== Listed records ==

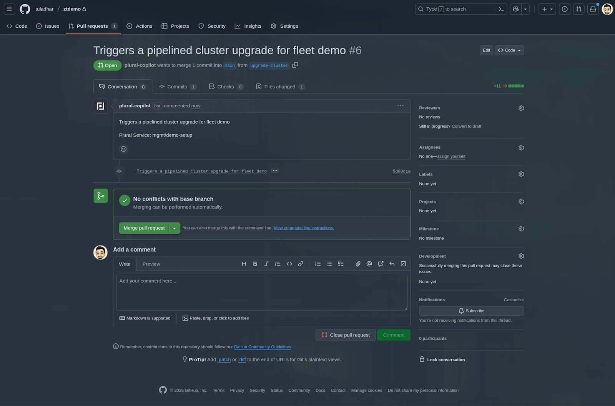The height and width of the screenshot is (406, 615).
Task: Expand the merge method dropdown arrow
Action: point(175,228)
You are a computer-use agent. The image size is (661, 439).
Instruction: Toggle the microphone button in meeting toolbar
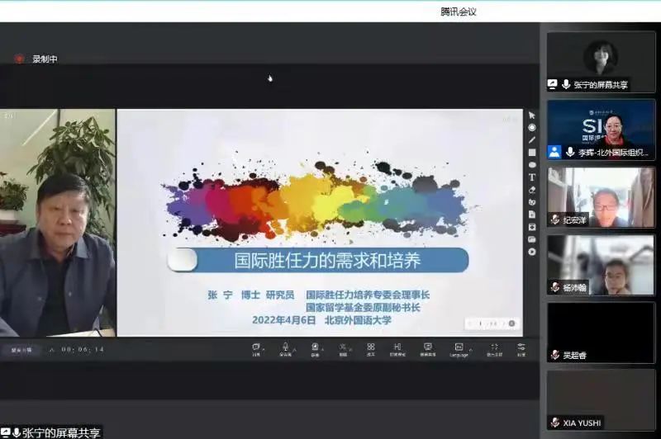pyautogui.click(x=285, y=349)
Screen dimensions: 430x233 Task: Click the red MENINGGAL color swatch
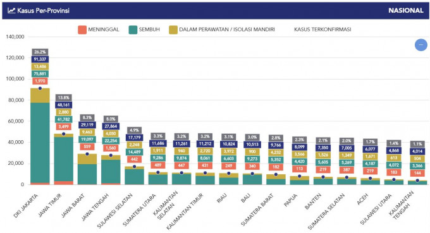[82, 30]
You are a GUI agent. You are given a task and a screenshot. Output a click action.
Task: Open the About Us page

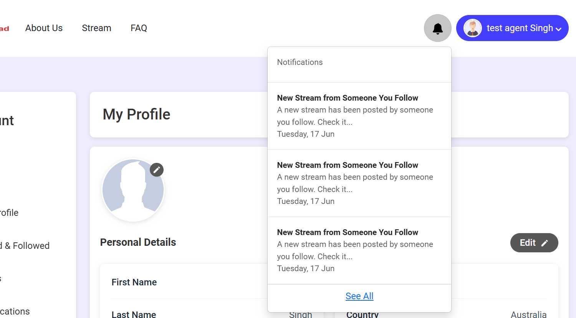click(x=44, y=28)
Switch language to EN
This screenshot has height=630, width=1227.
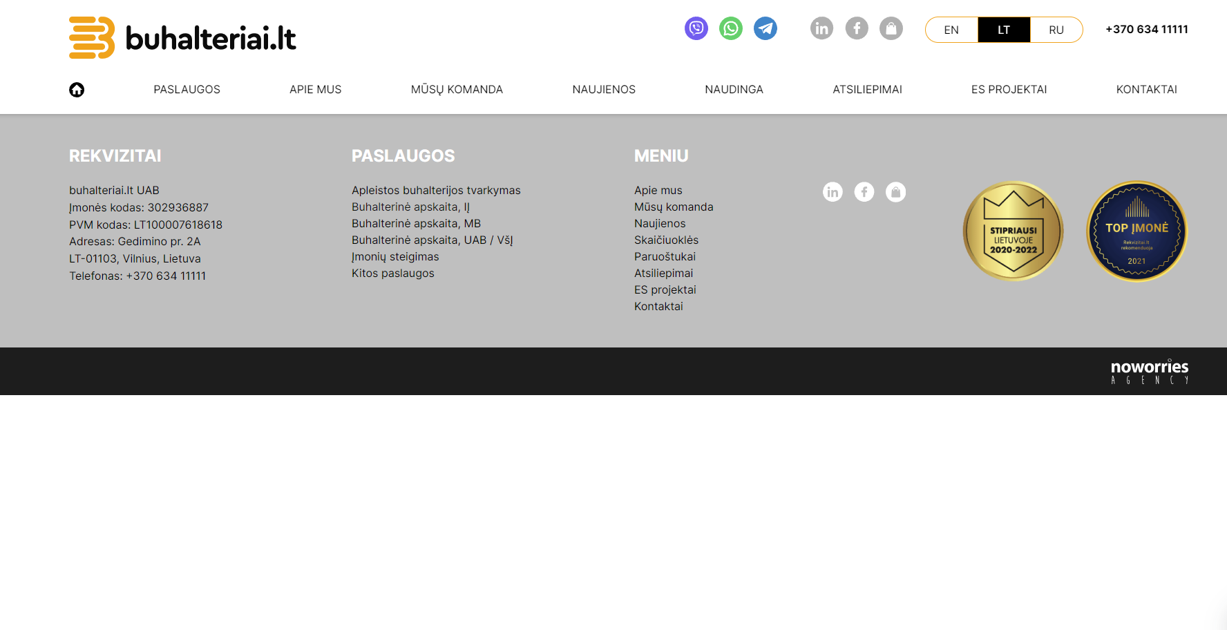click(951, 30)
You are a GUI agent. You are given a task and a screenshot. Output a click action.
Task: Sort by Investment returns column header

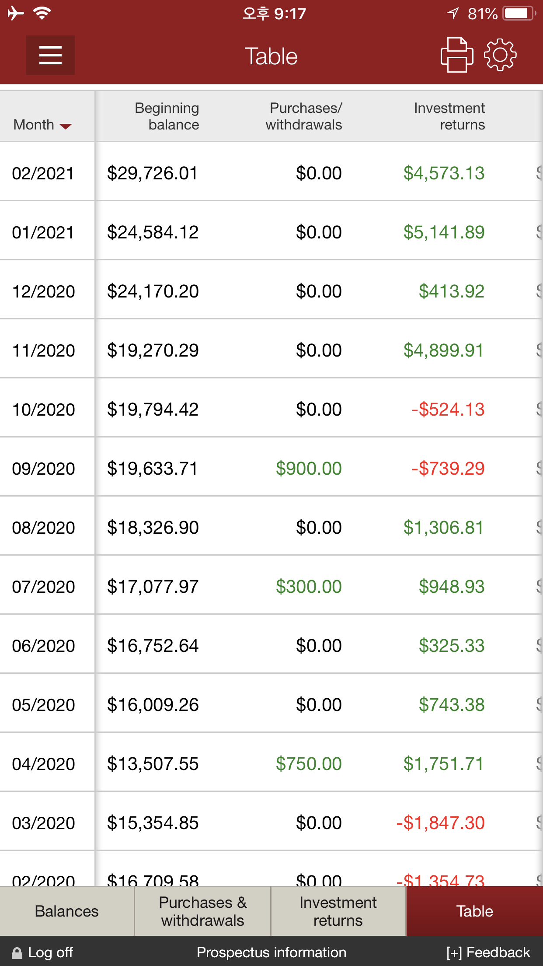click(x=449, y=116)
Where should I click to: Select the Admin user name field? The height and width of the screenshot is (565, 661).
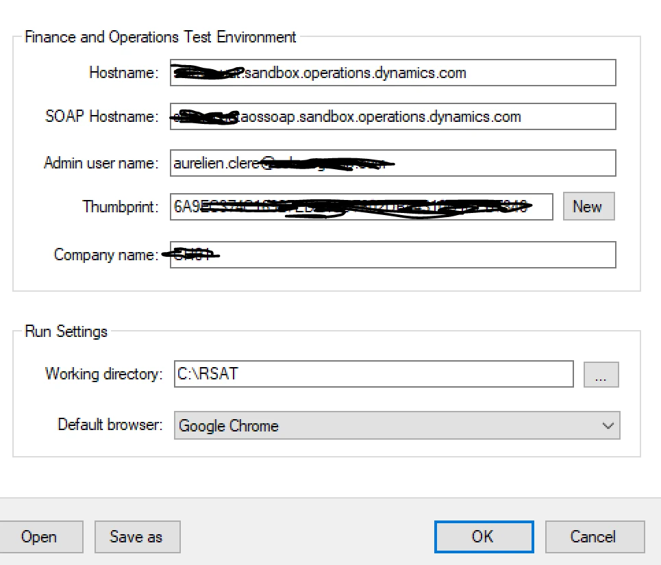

===

Repeat, exactly and with no pictures, each line from the line that holds "You are a computer-use" through the last line of the records above.

» **Your response**
You are a computer-use agent. The image size is (661, 439).
Instruction: Toggle the microphone button in meeting toolbar
pyautogui.click(x=285, y=349)
Screen dimensions: 430x233 Task: Click the red MENINGGAL color swatch
[82, 30]
You are a GUI agent. You are given a task and a screenshot. Output a click action.
Task: Open the About Us page

click(x=44, y=28)
Switch language to EN
This screenshot has height=630, width=1227.
click(951, 30)
You are a GUI agent. You are given a task and a screenshot. Output a click action.
Task: Sort by Investment returns column header

click(x=449, y=116)
Where should I click to: Select the Admin user name field? The height and width of the screenshot is (565, 661).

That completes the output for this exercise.